Where abouts are you in Dallas?


----------



## Neha (Dec 25, 2007)

I live on the Mesquite side of Dallas, but I work near the intersection of 75 and 635. I usually end up in office till about 6, so I would probably head to gym/dojo right after work. Arlington is still a bit far (especially the return trip), but it doesn't hurt to try. 

Any other suggestions?


----------



## HelloKitty (Dec 25, 2007)

Neha said:


> My alterior motive is social networking. I was hoping for a dojo/gym with other twenty somethings who share my interest in martial arts. Dallas has some great things to see and do, but very few of them can be seen and done alone.


 
I understand you perfectly! I came to Dallas almost a year ago and it's a little dead if you don't have friends or know places to go, specially if you are alone.

I practice TKD with grand master Chang Sik Lee. Our classes are intense and you can find people of all ages. Several of us are +20, and we take the adult classes from 19:00 to 20:00 (to 20:30, really, lol). You can come to the dojang and try a class. The address is 10233 E. Northwest Hwy #430, Dallas, TX, 75238. (214-342-7778)

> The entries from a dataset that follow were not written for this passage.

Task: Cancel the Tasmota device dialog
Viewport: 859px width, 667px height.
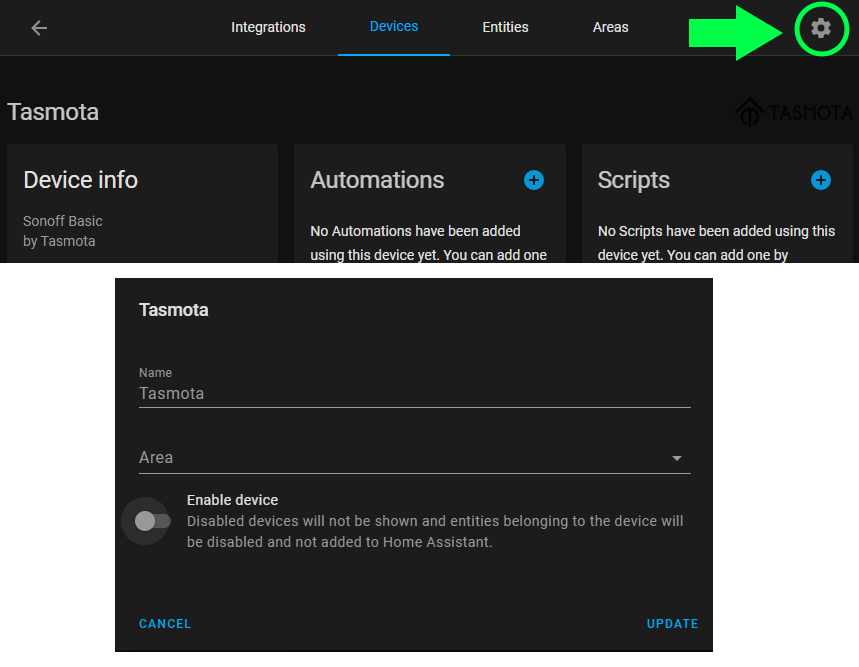Action: click(164, 623)
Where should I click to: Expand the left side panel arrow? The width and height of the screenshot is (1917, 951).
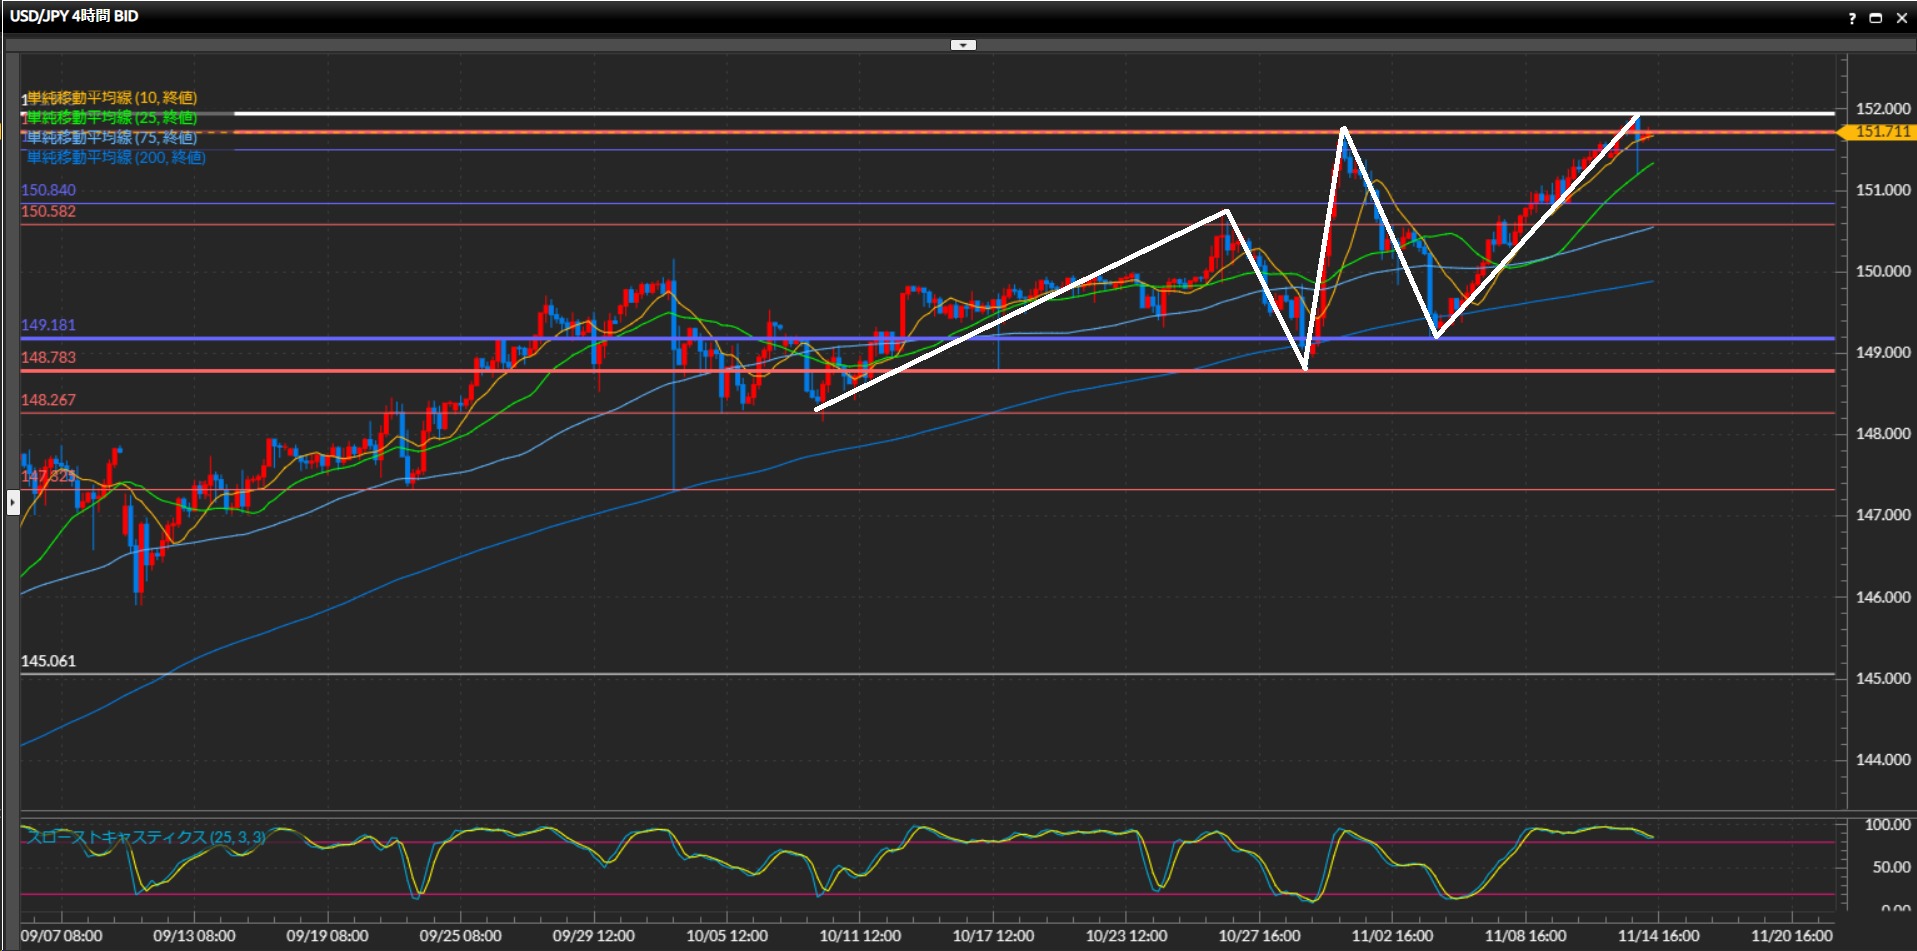13,501
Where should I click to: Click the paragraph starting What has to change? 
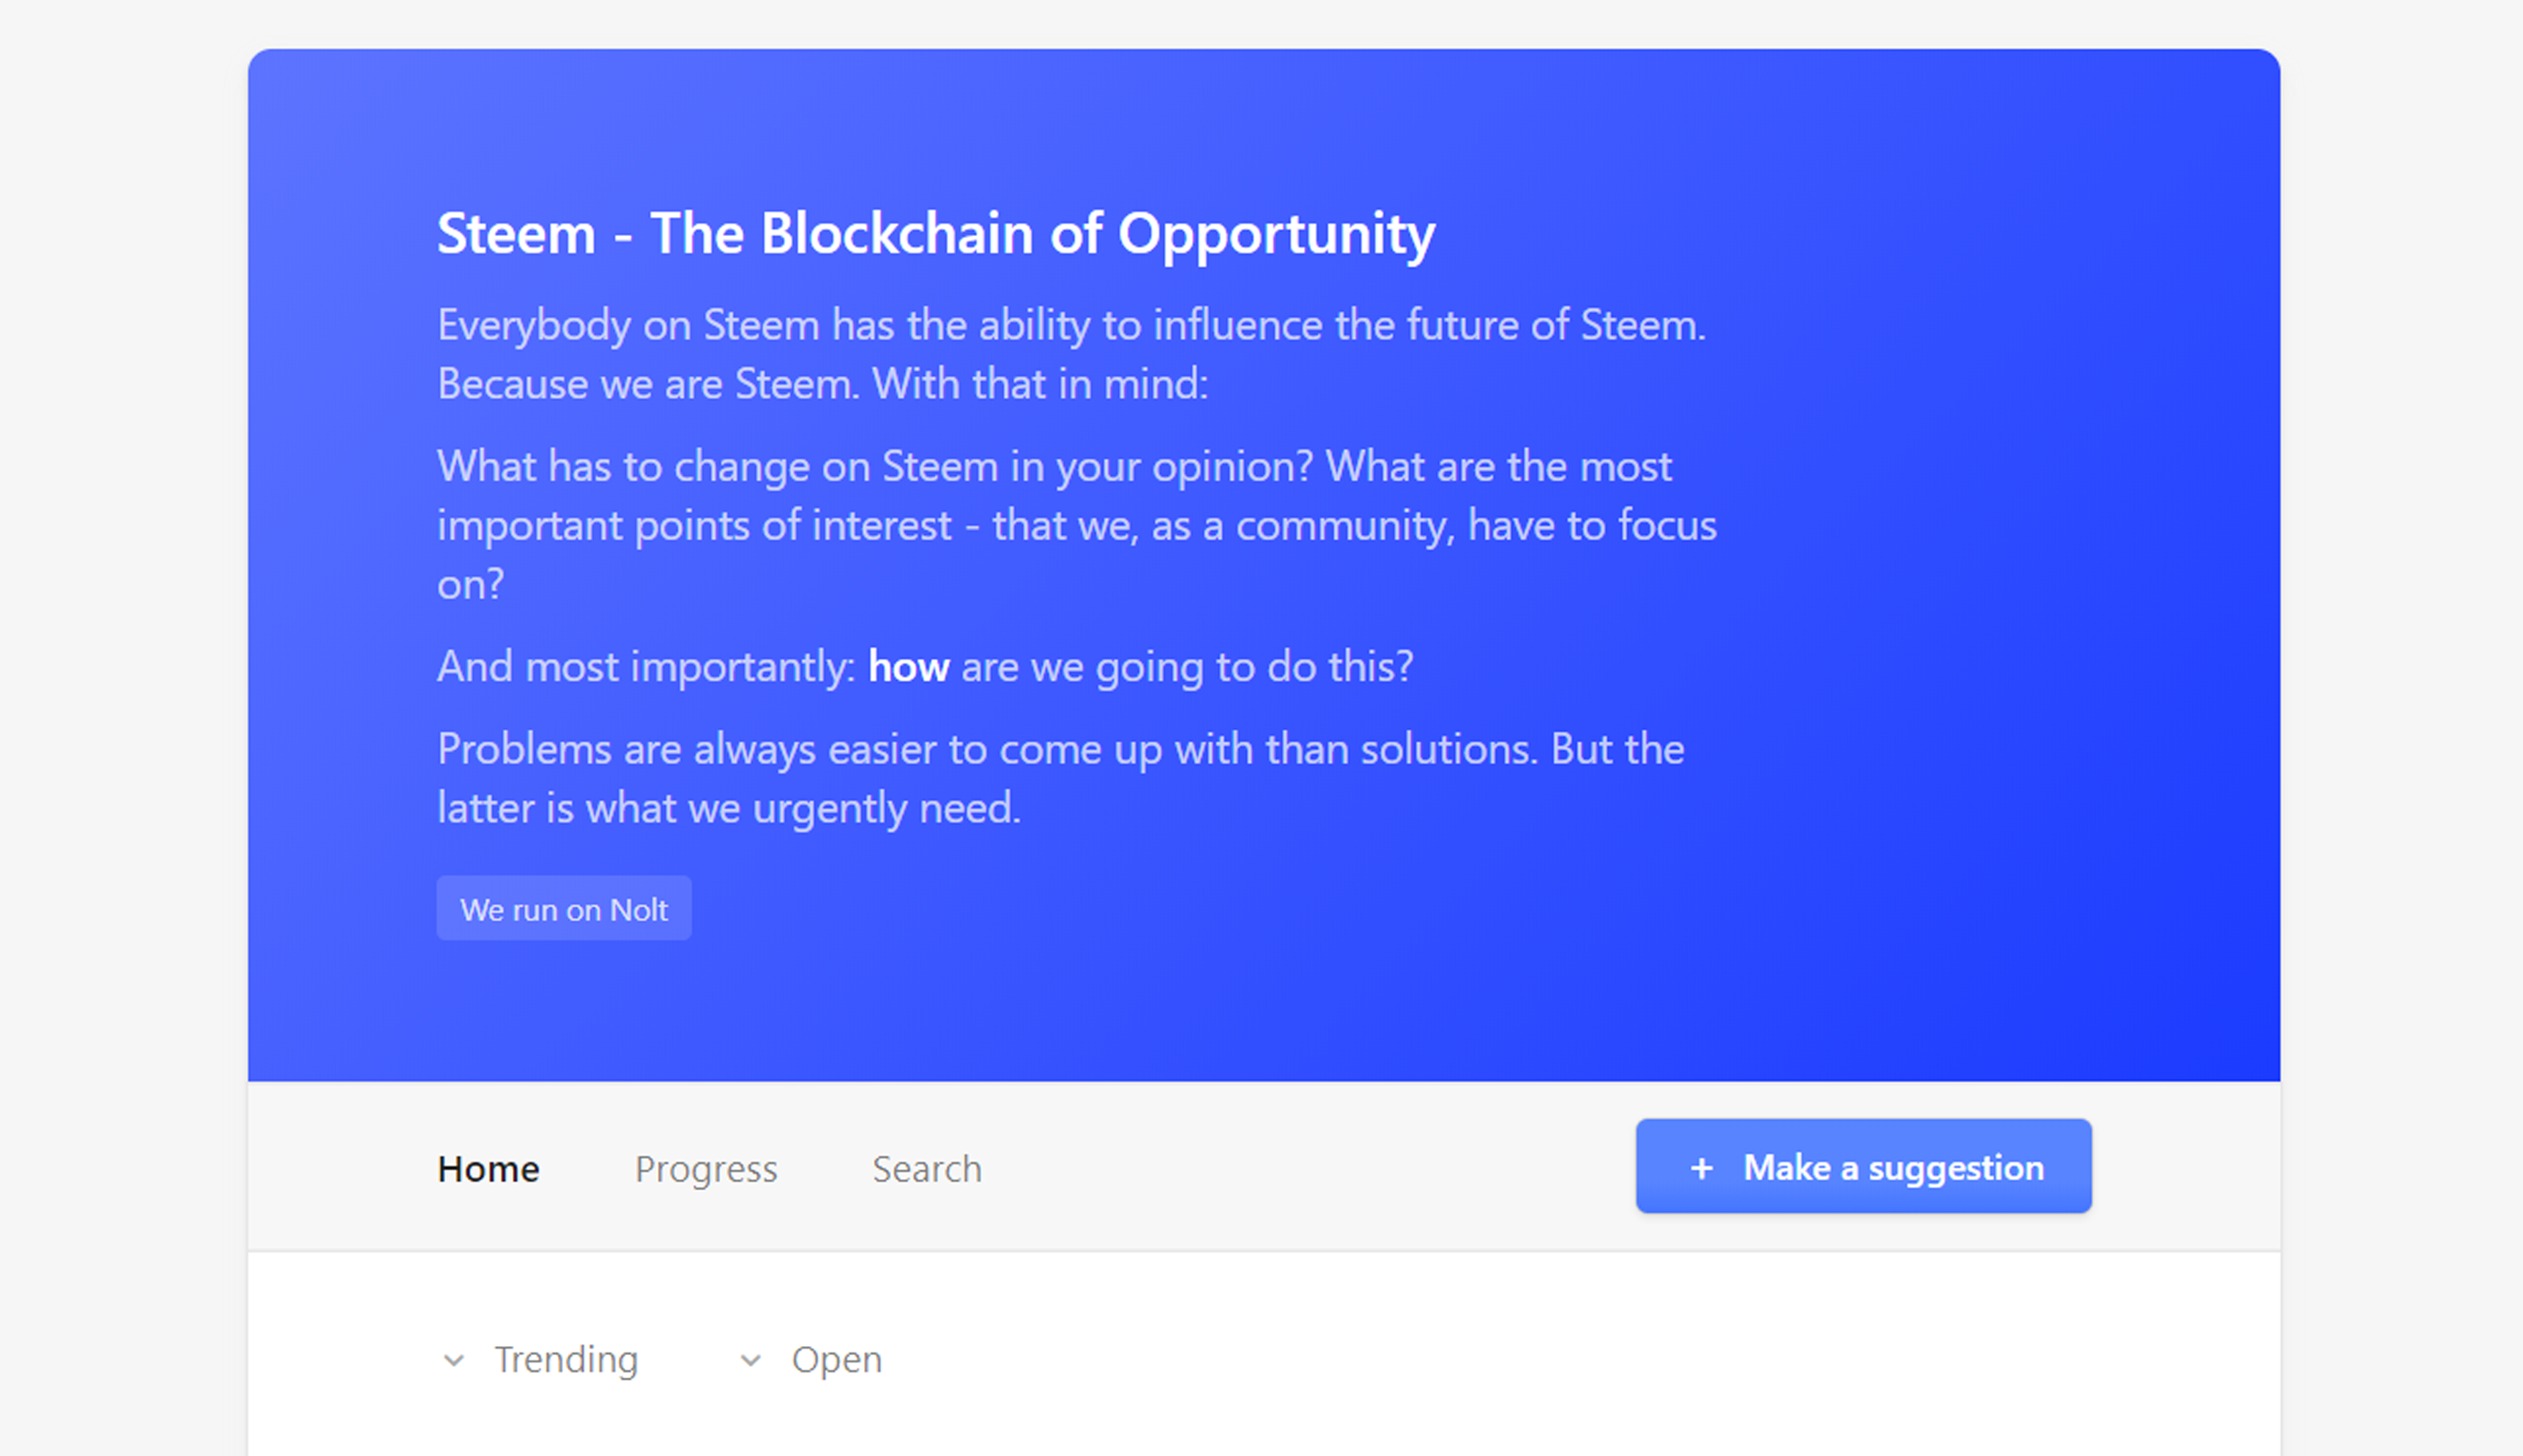pos(1077,525)
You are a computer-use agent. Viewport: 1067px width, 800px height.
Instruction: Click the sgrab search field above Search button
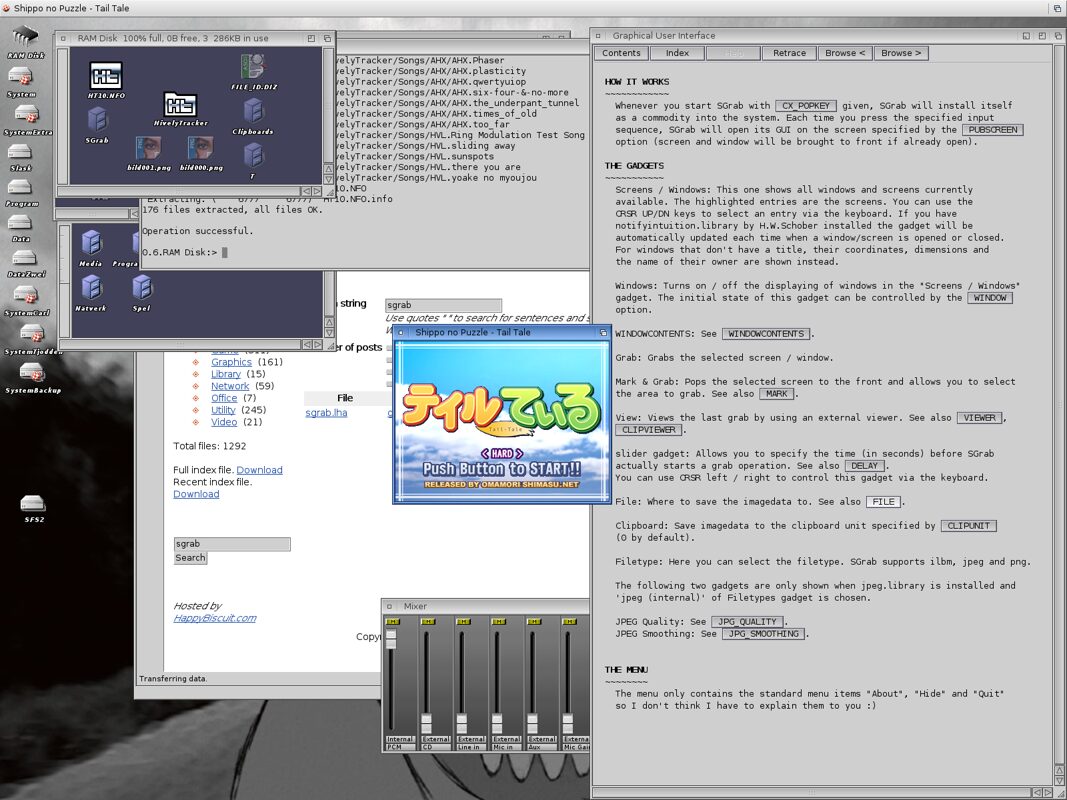(232, 544)
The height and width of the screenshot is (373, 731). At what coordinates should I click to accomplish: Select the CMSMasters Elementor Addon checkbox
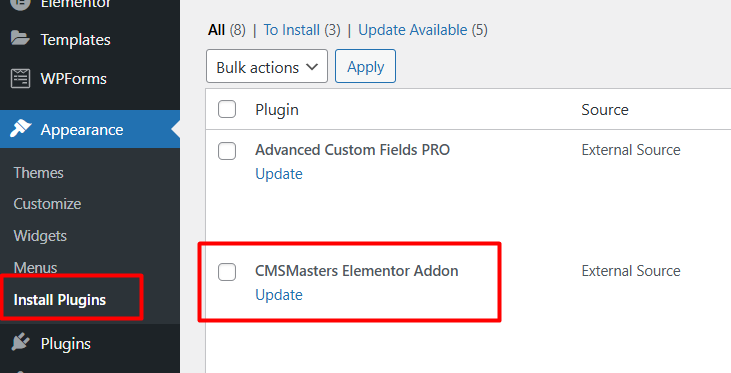click(227, 272)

You have another location in Mesquite. The address is 3330 North Galloway, Suite 117, Mesquite, TX 75150. Telephone: 972.681.9000. There you can train with grand master Lee's son, master Lee.


----------



## Neha (Dec 25, 2007)

I can't find any information online. Does it have a website?


----------



## terryl965 (Dec 25, 2007)

Neha said:


> I can't find any information online. Does it have a website?


 
The school is Chang Lee's of McKinney runned By his son Dong Lee there Address is here http://www.changleetkd.com/. Judge for yourself.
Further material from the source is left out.